Exercise requirements:
What lines of the data hold the string "Follow"? Copy them all.
::::
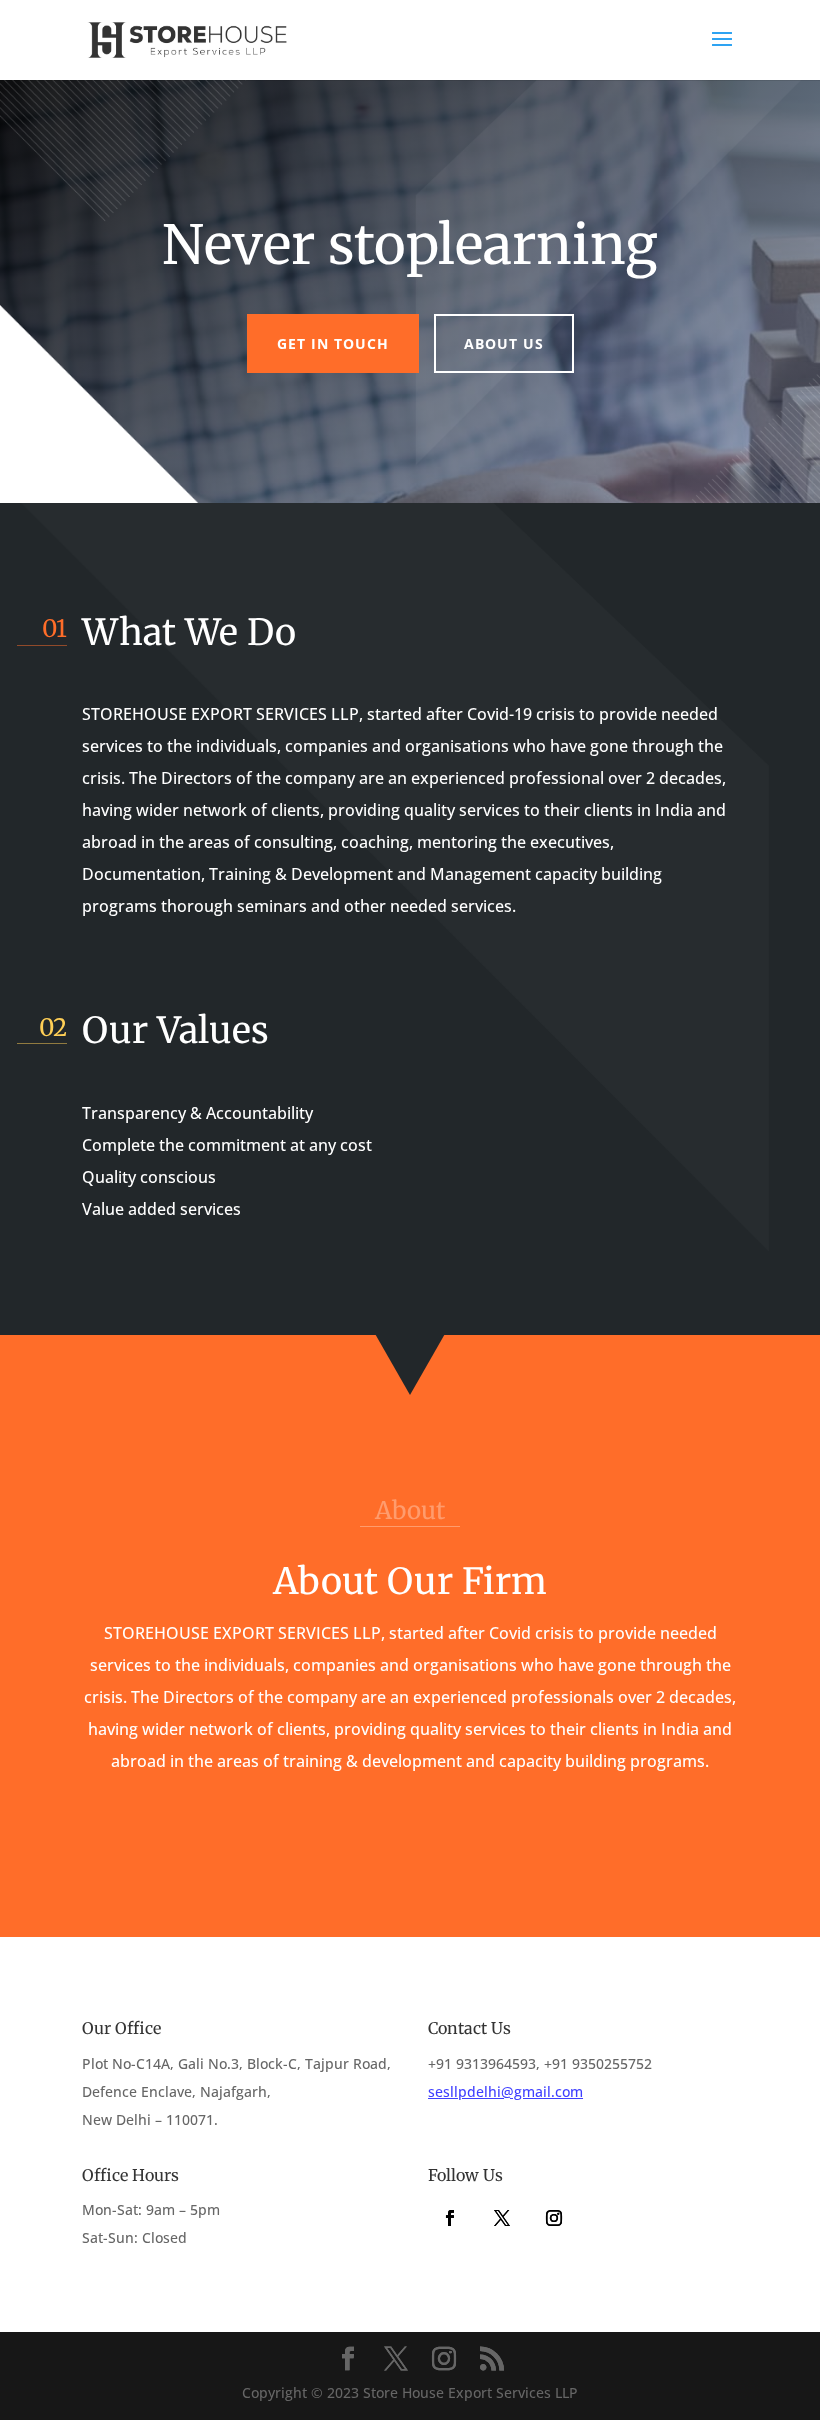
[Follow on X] (502, 2218)
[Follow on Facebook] (450, 2218)
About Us (504, 343)
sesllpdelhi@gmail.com (505, 2091)
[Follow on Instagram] (554, 2218)
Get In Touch (333, 343)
::::
Task answer:
[Follow on X] (502, 2218)
[Follow on Facebook] (450, 2218)
[Follow on Instagram] (554, 2218)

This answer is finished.